PROBLEM :: Below are some entries. Return exactly the lines from the one with "Adjust the left slider group on control panel" through the final line, leaving out any pictures.

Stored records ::
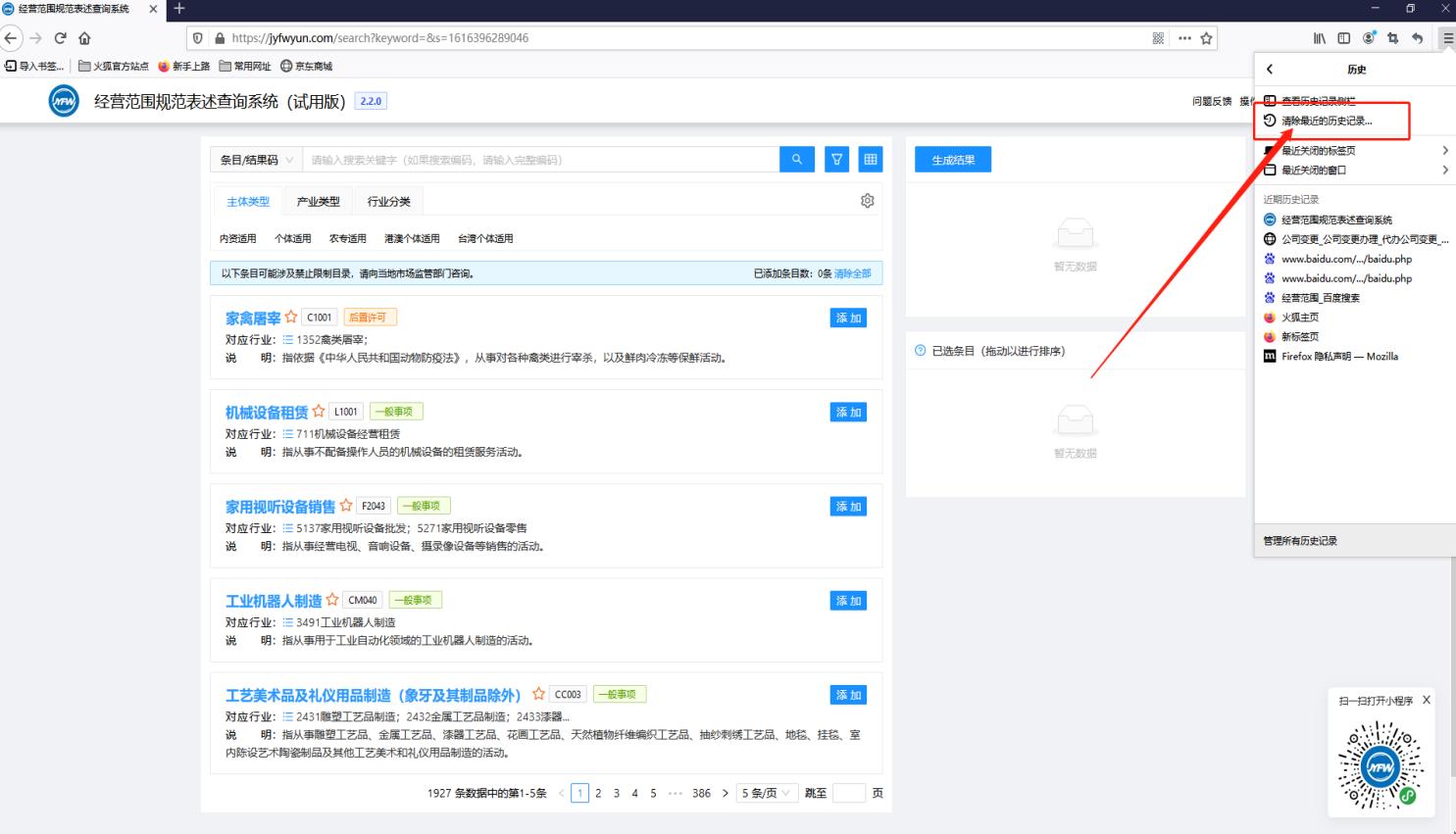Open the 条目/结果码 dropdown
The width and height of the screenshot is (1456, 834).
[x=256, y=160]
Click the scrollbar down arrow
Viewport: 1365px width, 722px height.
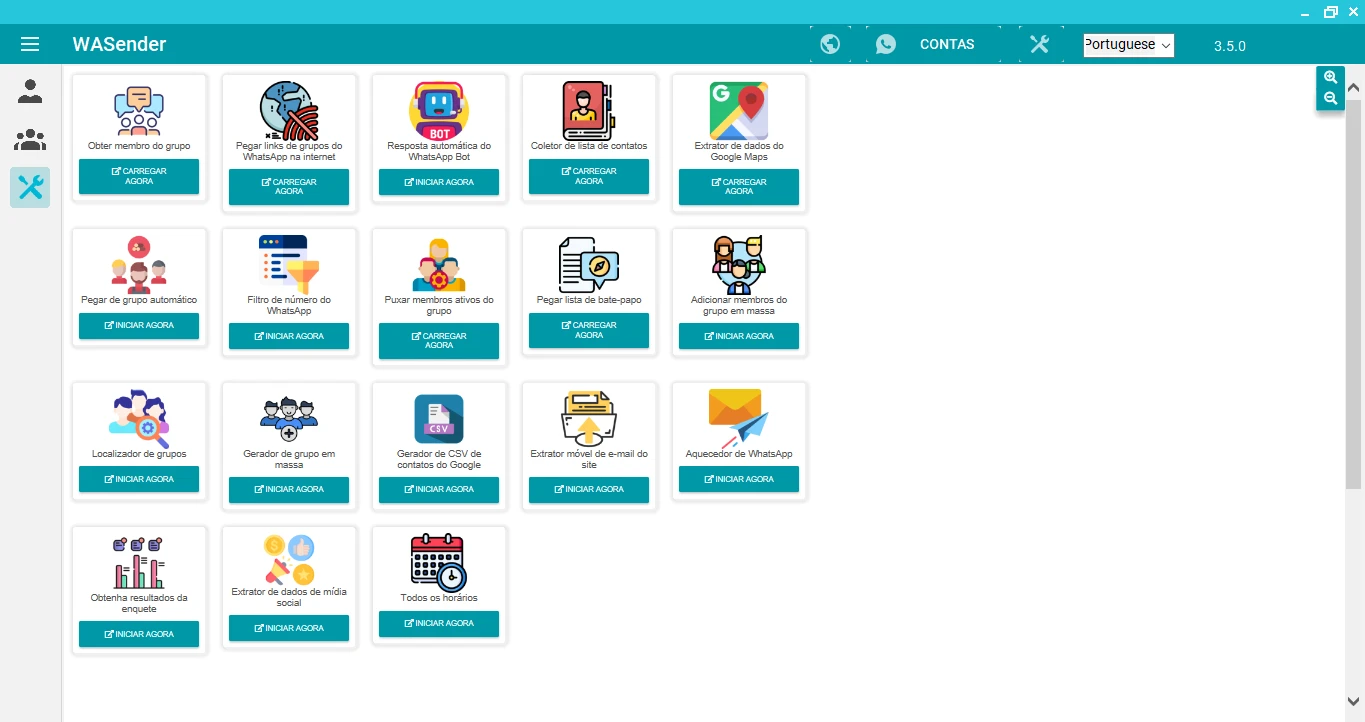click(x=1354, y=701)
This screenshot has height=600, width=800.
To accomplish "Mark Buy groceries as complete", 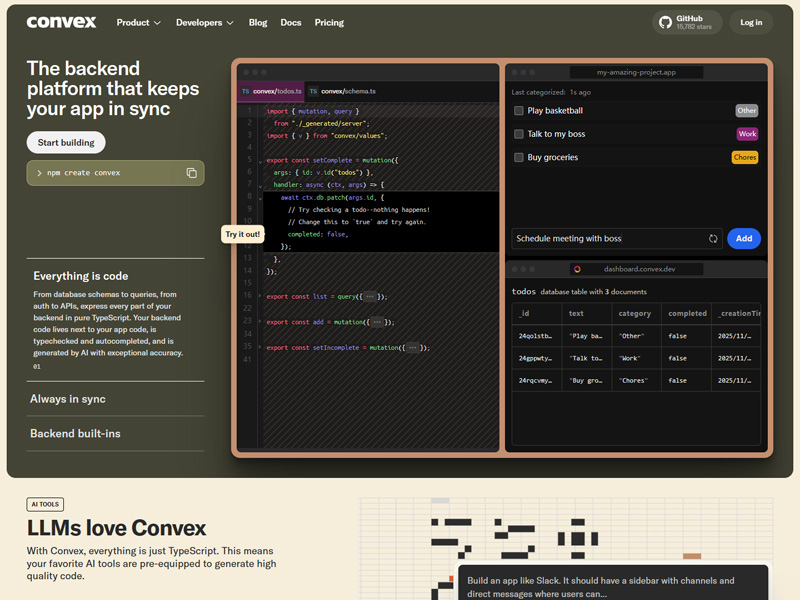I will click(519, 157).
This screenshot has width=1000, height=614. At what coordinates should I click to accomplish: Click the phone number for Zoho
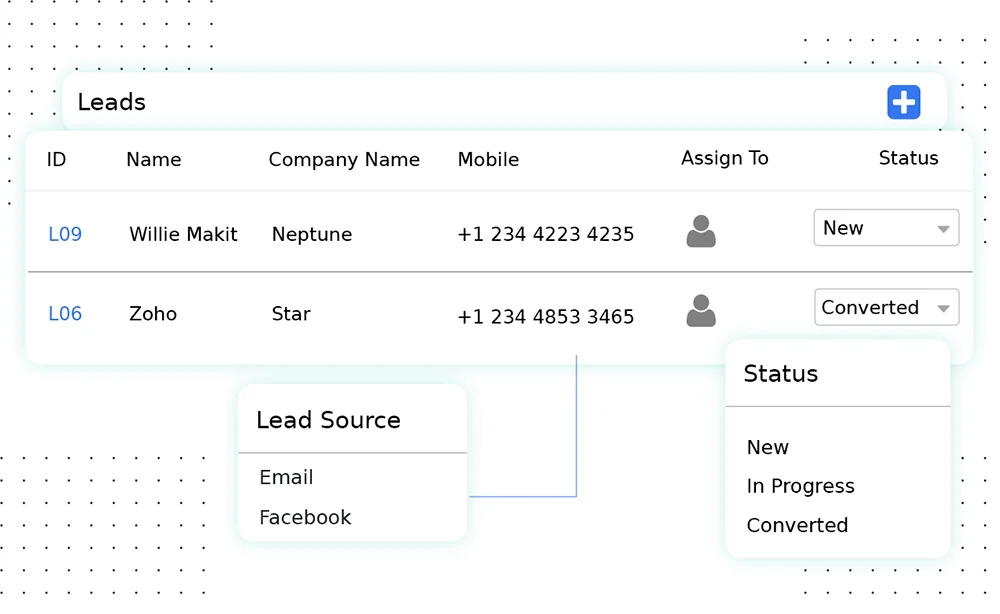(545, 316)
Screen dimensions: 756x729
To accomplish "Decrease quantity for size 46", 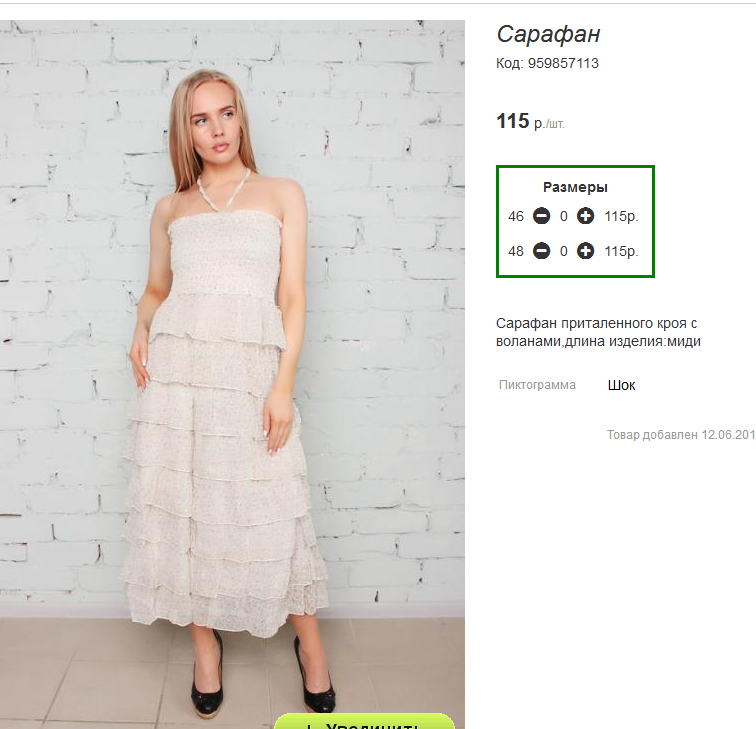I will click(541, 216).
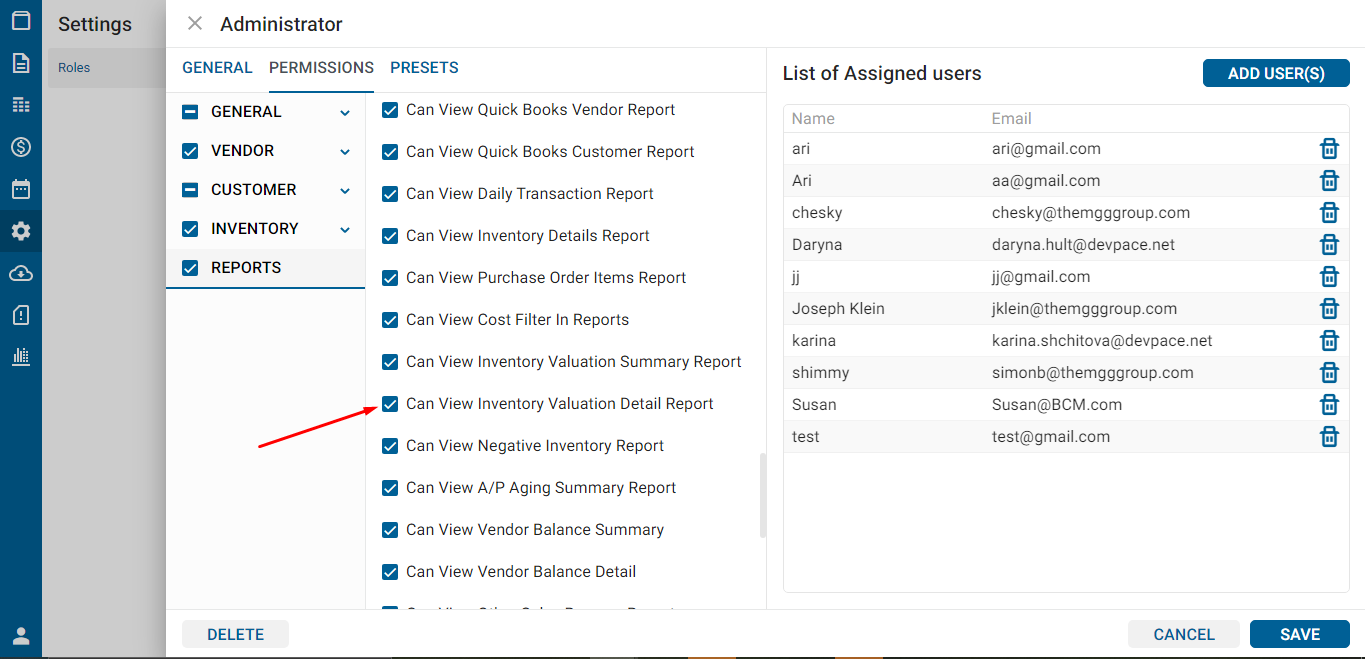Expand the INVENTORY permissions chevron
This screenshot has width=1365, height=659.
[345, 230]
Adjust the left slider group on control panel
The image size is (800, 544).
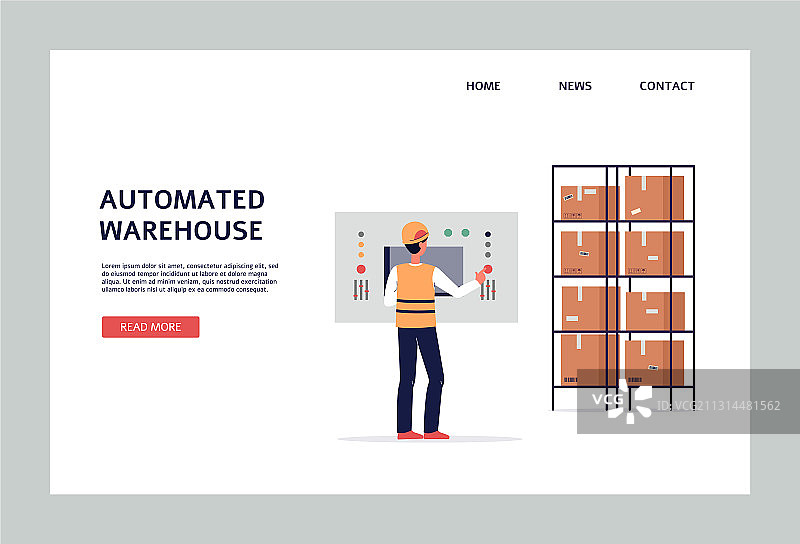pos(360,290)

SOLUTION TO THE PROBLEM ::
Adjust the left slider group on control panel
The image size is (800, 544).
pos(360,290)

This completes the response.